When designers discover new territory, will their contributions be accepted?

Key Values and Success for In-House Design

March 13, 2017

You’re an in-house designer. Do you have a good client? Or, you are a business leader with a design team. Are you giving the design team a chance? Will the designers’ work drive business success, or will it end up in the recycle bin, never adopted? 

First, I’m assuming that the designers have adequate funds, connections to others in the company, data and access to customers. Those are important. But there is still something more fundamental. 

Two Key Values—Pick One

There are two key values for success, and they are held by the leaders. Having at least one of these values is absolutely necessary. 

The business leaders, internal client, or decision makers believe in design methods. 

They therefore want to use the innovations the designers develop. The leaders have designers because the new and different design methods produce valuable insights and solutions. It’s like a carpenter getting a great new tool. “With this, I can do great things!” 

The business leaders want the results that the designers deliver. 

The leaders have given the designers a problem, and they want it solved. What will it take? What can the business do? This is usually a broad problem, like getting more customers, expanding our offerings, or increasing engagement. The business leaders believe the goal is important, and they are willing to support what it takes. It’s like a football team that needs a first down. The quarterback calls a play, and the team runs it. 

Life Without Either Value

Leaders must have one of these belief systems. You don’t hear a wide receiver saying, “That play won’t work, I’m going to run short instead of long.” What carpenter would say, “No, I’d rather use a pocket knife and whittle it down.”

Alternatively, try an IT project missing these key values. Would a leader task a team with writing a program, and then cancel the project because he can’t imagine how it was created? “We’re not going to implement it because I’m uncomfortable with sorting algorithms. I just don’t understand them.” 

Would a leader cancel a software project because it’s not done the old way? “This does speed up the delivery of accounting results, but I’d miss the sound of the adding machines.” It would be hard to defend. Unfortunately, design work is often rejected or ignored without any explicit statement. That’s why establishing one of the two key values up front is critical. 

What You Can Do

Of course, design work must be defensible. Design solutions must be feasible and viable, as well as desirable. Prototypes must be tested. In my experience, unfortunately, the work is often discarded or cancelled because the results or methods are different. The leaders typically never talk about it. They just feel uncomfortable and move on, leaving the designers stranded.

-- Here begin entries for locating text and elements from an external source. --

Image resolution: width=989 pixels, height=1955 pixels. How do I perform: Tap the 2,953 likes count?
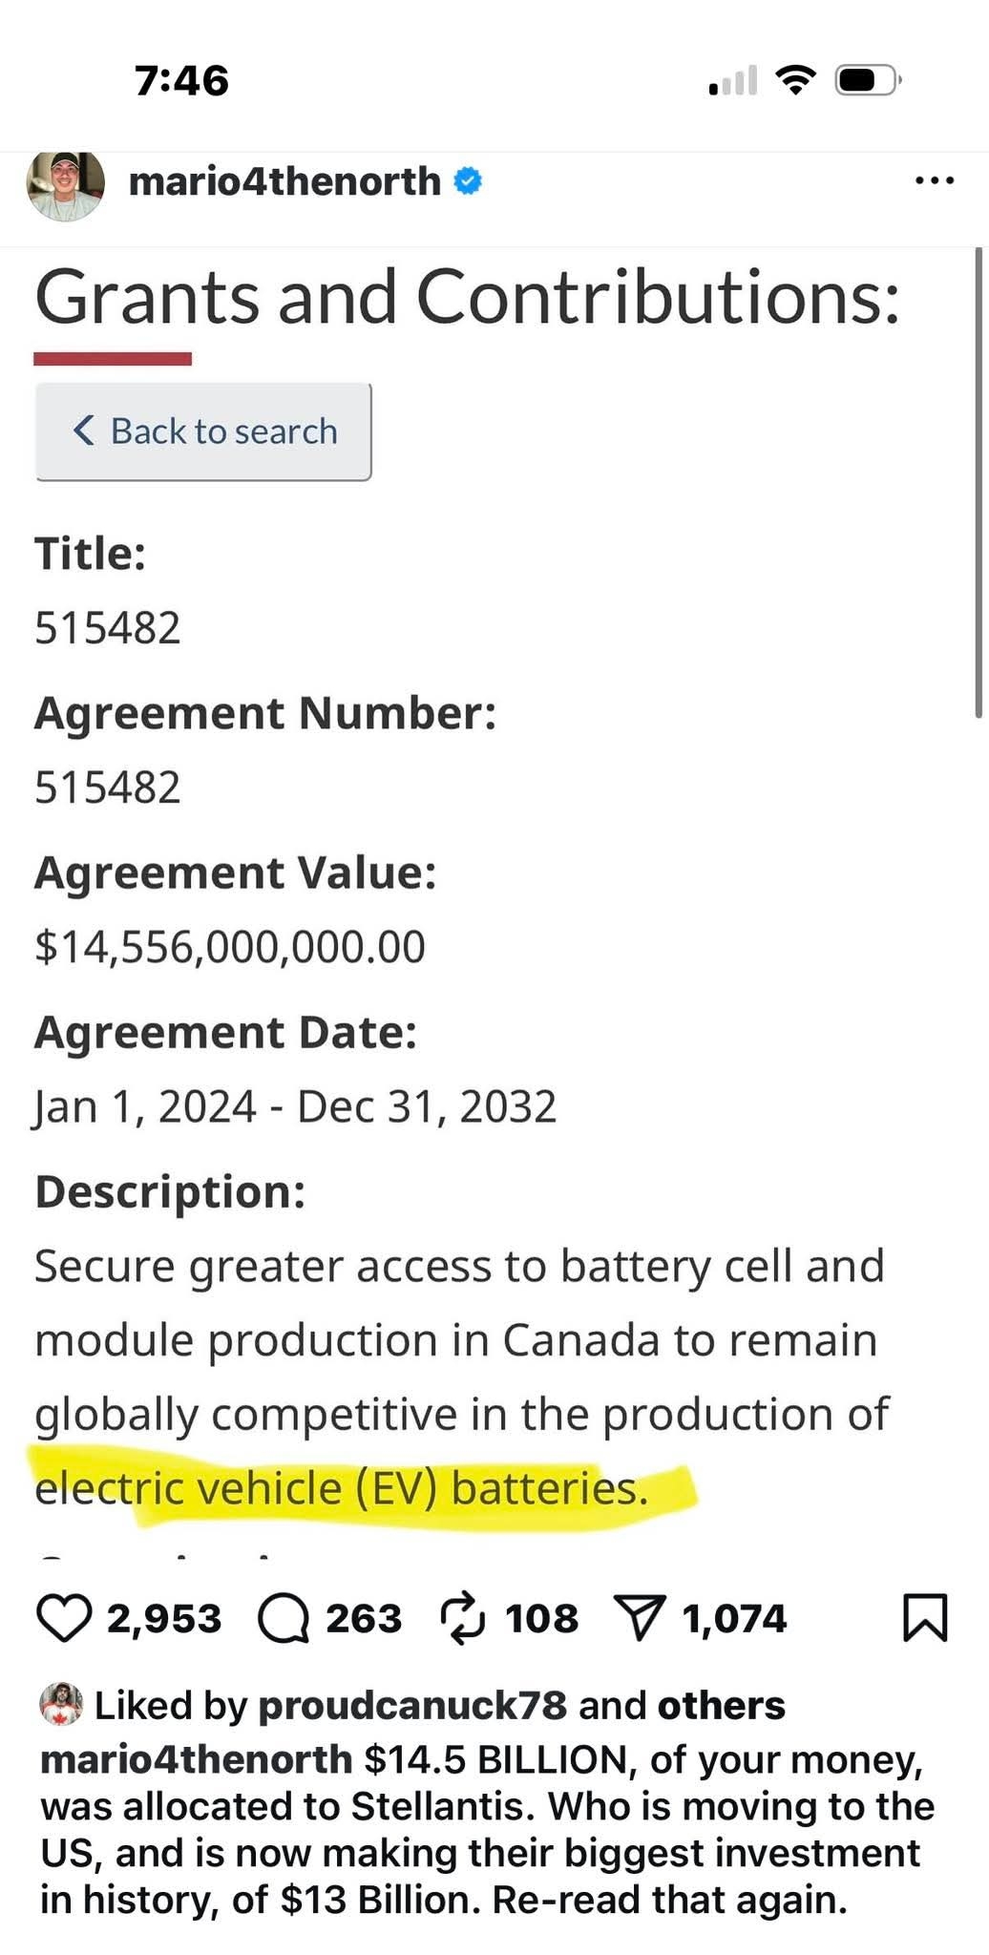pyautogui.click(x=164, y=1619)
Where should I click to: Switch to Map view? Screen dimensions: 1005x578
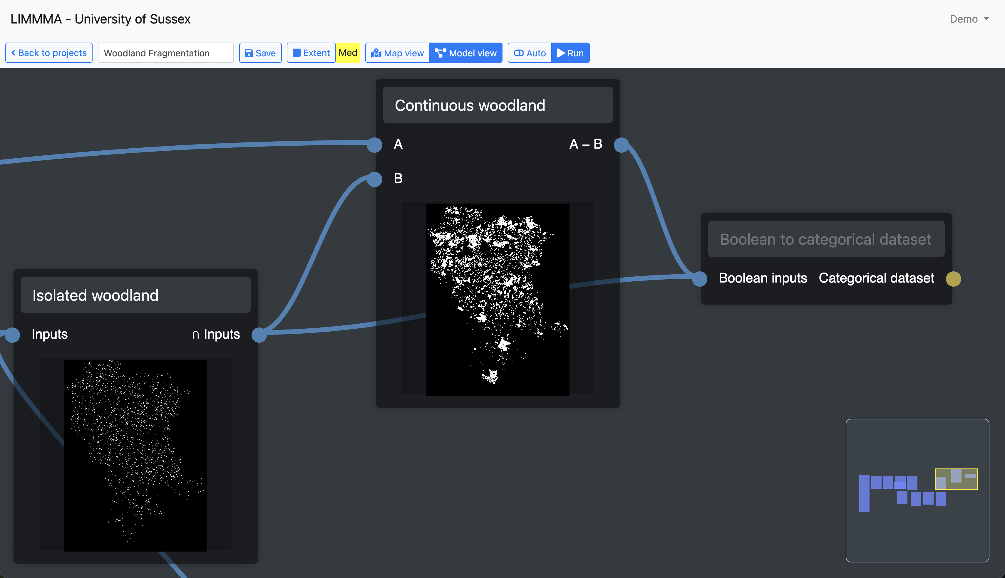[x=397, y=53]
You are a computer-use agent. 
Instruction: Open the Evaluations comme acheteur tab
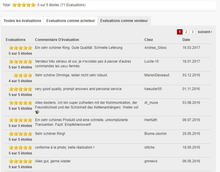pos(71,21)
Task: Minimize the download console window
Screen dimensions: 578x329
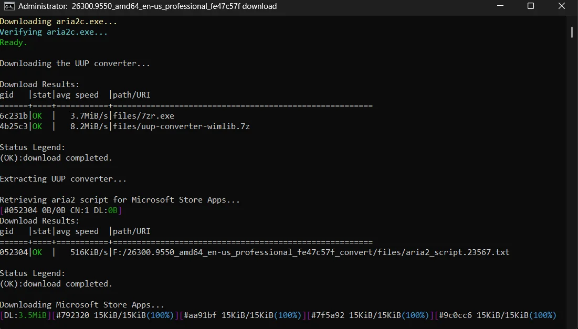Action: coord(500,6)
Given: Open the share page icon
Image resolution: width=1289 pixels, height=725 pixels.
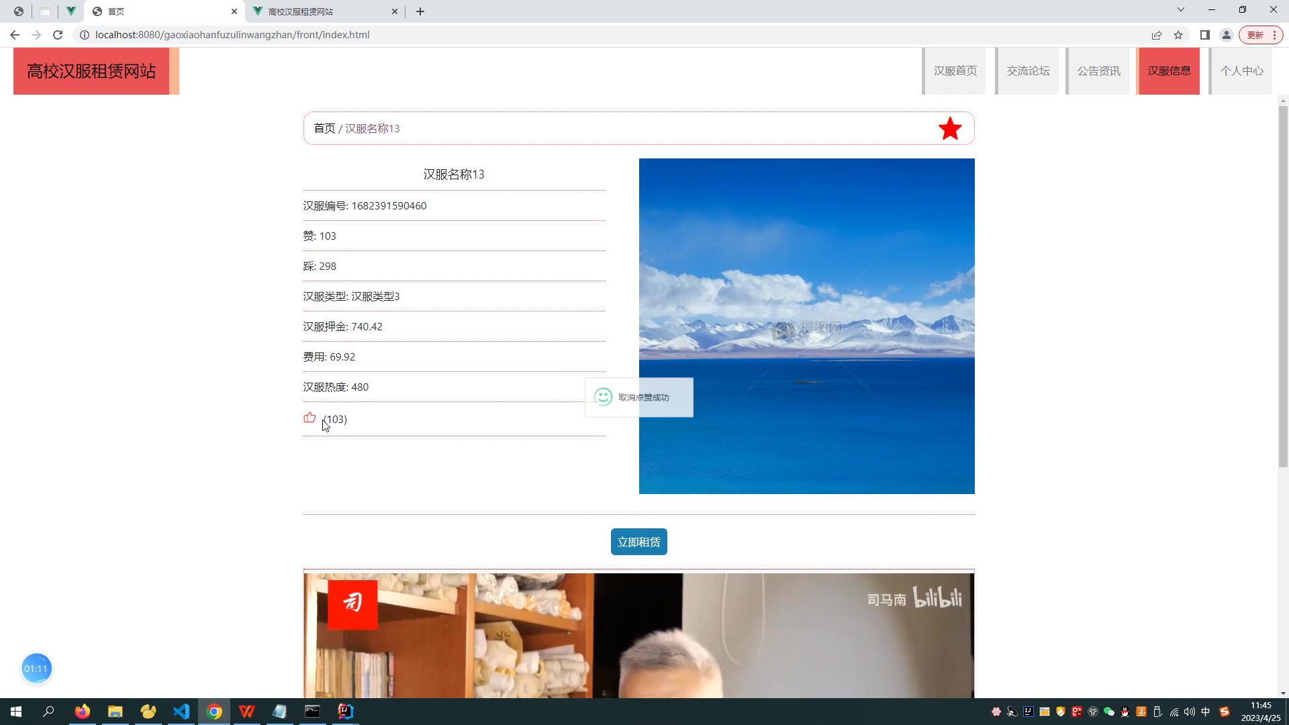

There are many other ways to talk about this. We can call it leadership commitment, or cultural integration. Those things are what leaders do. This is a more detailed way of engaging with how leaders value design work. So ask yourself, or your leaders, 

“What is it that you hope to accomplish? How do you think that the design team can add value?” 

I recommend having this conversation up front, as part of an intake or project charter process. Don’t leave values to be tacit or implicit. Ask the questions and have the discussion. Sometimes having that discussion is enough to create the commitment and save the project later. 

Then listen for the two key values. 

“I believe in the innovative ways you designers do your work. It will bring us new and different results.”

or

“We need to accomplish this goal, and I’m willing to try new things and do what it takes.” 

Beware of silence. Beware of a confusing answer. Whether you are a designer or a leader, you need one of these answers if you expect success down the road.